Bonn braucht einen Plan B

Aber wie die nordrhein-westfälische Ministerin für Bundesangelegenheiten, Angelica Schwall-Düren, kürzlich sagte: "Schlachten, die man schon verloren hat, sollte man nicht mehr zu schlagen versuchen." Bonn braucht also einen Plan B. Nicht das Festklammern an Ministeriumsarbeitsplätzen und Dienstsitzen sichert die Zukunft, sondern eine Idee. Die Idee von Bonn als einem internationalen und Entwicklungszentrum - mit den Vereinten Nationen im Fokus,- und die Idee von Bonn als Stadt von Wissenschaft und Bildung. Drum herum müssen Ministerien und - verstärkt! - Bundesbehörden gruppiert werden. Danach richten sich Geld- und Gebäudebedarf.

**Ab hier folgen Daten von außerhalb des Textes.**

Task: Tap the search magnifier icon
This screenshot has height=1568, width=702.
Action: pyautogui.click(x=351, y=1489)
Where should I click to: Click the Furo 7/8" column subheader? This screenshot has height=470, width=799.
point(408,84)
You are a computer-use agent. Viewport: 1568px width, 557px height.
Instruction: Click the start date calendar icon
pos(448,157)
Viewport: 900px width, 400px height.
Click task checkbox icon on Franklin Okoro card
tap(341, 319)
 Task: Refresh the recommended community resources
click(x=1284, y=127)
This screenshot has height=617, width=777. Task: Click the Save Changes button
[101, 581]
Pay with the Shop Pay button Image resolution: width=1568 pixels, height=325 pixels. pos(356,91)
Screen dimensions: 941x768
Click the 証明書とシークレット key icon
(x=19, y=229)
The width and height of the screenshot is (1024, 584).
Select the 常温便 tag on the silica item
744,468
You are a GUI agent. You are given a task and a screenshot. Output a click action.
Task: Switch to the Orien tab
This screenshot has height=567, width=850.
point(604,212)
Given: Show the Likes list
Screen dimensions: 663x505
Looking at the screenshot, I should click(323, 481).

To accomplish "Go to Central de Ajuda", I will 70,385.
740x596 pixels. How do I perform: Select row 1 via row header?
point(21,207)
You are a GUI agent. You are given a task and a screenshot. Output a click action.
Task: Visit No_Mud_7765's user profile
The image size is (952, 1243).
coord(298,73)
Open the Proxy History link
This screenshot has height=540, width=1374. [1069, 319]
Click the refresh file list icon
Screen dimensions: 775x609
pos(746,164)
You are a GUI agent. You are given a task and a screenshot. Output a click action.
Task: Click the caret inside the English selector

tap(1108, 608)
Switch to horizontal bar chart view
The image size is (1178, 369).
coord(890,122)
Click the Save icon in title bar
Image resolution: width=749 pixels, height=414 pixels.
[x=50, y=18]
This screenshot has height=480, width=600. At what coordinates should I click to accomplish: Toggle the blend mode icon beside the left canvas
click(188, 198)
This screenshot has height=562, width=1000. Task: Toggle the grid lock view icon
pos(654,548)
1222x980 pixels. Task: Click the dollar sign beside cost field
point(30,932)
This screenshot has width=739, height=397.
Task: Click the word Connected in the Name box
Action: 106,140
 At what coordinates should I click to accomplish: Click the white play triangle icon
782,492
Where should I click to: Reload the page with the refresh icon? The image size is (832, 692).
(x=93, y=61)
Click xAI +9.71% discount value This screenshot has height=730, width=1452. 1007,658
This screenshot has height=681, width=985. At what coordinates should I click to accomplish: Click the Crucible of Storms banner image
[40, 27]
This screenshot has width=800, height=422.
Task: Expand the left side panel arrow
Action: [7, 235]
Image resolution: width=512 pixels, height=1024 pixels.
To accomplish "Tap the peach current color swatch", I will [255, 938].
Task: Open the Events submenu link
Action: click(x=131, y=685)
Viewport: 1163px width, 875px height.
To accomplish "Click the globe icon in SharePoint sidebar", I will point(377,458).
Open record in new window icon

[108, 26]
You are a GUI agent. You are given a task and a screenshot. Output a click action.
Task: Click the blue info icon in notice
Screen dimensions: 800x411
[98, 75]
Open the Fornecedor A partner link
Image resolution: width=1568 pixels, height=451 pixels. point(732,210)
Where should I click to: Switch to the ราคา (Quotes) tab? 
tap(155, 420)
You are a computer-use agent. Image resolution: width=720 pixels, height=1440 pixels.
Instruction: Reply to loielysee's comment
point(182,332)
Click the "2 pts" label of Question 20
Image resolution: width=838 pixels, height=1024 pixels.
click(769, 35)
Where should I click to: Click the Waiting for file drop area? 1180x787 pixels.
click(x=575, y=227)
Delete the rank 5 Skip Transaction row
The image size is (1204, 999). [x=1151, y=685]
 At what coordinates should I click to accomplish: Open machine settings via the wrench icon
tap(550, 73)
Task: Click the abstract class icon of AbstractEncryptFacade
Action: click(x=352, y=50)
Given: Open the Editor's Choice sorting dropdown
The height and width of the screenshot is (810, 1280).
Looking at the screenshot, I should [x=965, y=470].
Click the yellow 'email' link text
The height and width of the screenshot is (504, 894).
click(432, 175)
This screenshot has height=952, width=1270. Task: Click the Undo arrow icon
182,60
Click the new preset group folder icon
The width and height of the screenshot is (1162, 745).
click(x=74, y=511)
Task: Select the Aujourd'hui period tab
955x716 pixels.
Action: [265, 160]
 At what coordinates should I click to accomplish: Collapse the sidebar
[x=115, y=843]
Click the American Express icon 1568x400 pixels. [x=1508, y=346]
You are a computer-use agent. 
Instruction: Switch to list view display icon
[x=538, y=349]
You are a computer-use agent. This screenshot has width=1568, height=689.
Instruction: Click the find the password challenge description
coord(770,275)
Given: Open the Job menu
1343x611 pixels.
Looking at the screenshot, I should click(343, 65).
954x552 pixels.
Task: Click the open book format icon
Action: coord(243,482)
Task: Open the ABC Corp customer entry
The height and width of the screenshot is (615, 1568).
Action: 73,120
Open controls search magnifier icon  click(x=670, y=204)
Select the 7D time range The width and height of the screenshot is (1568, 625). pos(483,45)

Gelingt dieser Plan B , muss es einem um die Zukunft der Bundesstadt nicht bange sein - "Rutschbahn Berlin" hin oder her. Und: Eine solch selbstbewusste und offensive Position entspricht der historischen Bedeutung der früheren Bundeshauptstadt auch viel eher als das Zählen von Dienstposten.

GA-Serie

Die Redaktion des General-Anzeigers greift bis kurz vor der Wahl des Bonner Oberbürgermeisters unter dem Serientitel Bonner Perspektiven Knackpunkte städtischen Lebens auf. In zugespitzten und pointierten Analysen suchen Autoren zusammen mit Experten nach Lösungen für schwierige gesellschaftspolitische Fragen.